• Data under study
———

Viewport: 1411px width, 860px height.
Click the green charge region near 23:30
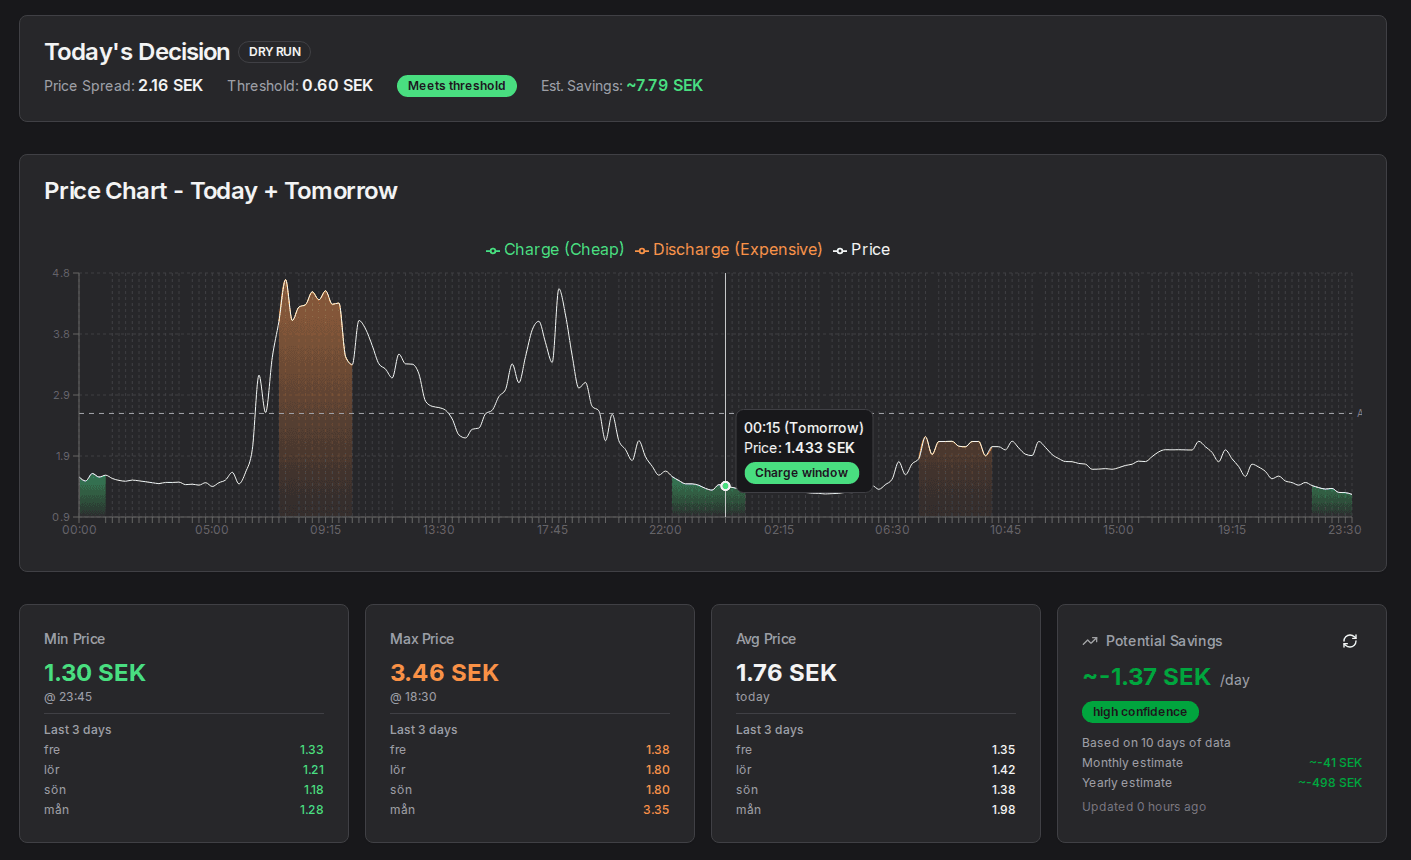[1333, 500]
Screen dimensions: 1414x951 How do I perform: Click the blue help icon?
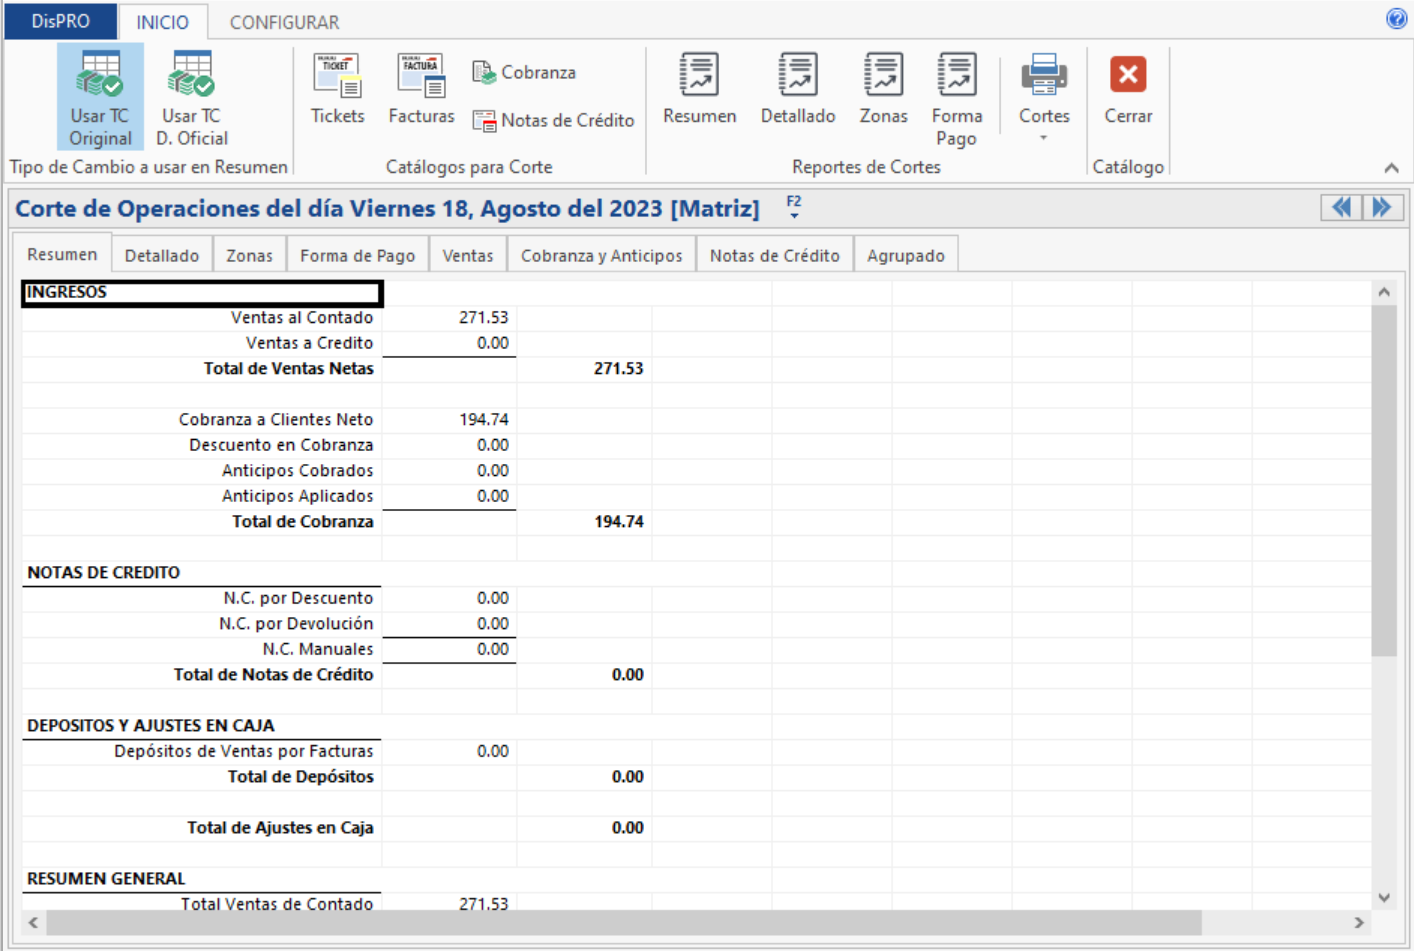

———

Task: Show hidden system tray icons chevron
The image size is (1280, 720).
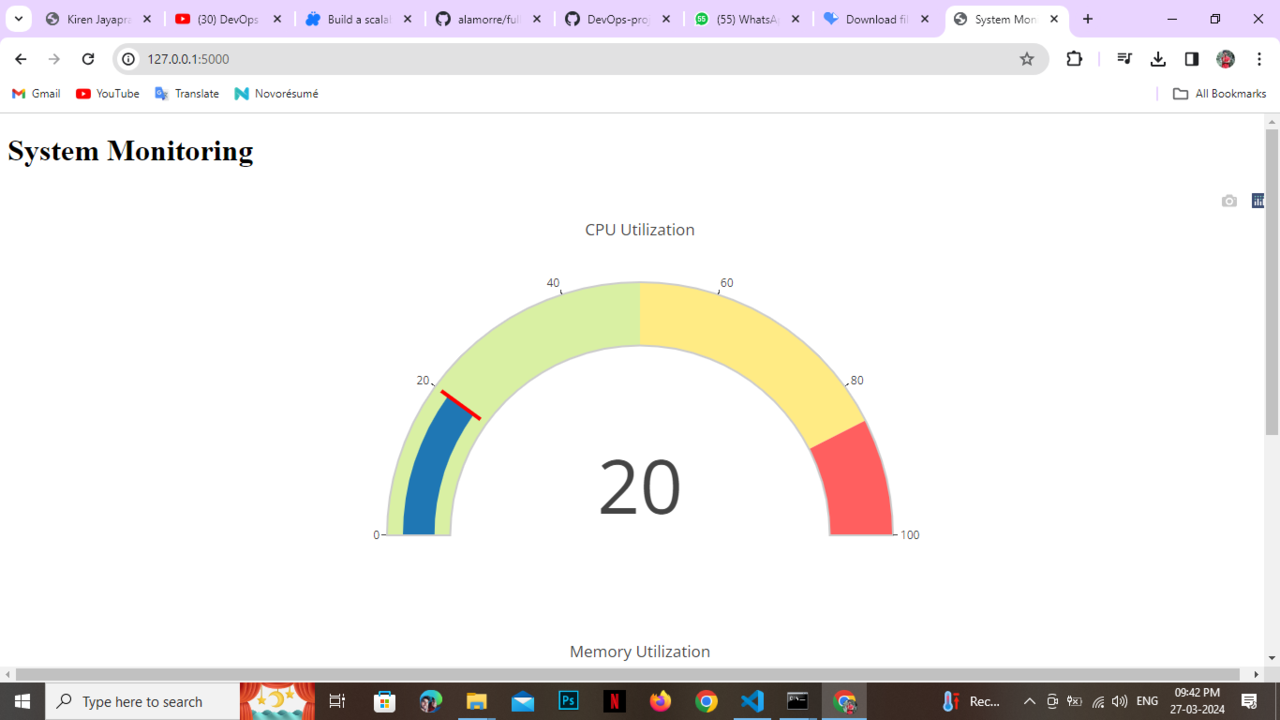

———

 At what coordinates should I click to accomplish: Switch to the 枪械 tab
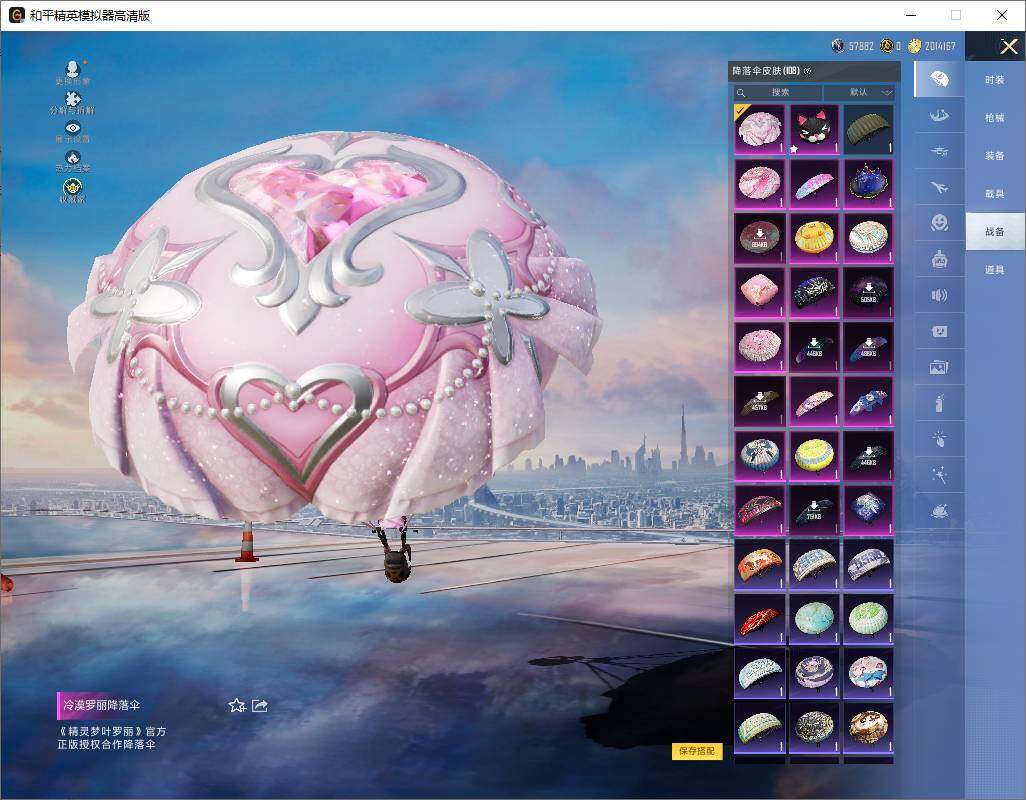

———

• Instructions for the task
In the listing above, find the line containing "Viewport: 1411px width, 860px height." and the line containing "Screen dimensions: 1414x951", then write out both of them and every line between, exactly, with no pictures.

• Response to this exercise
Viewport: 1411px width, 860px height.
Click the green charge region near 23:30
[1333, 500]
Screen dimensions: 1414x951 How do I perform: Click the blue help icon?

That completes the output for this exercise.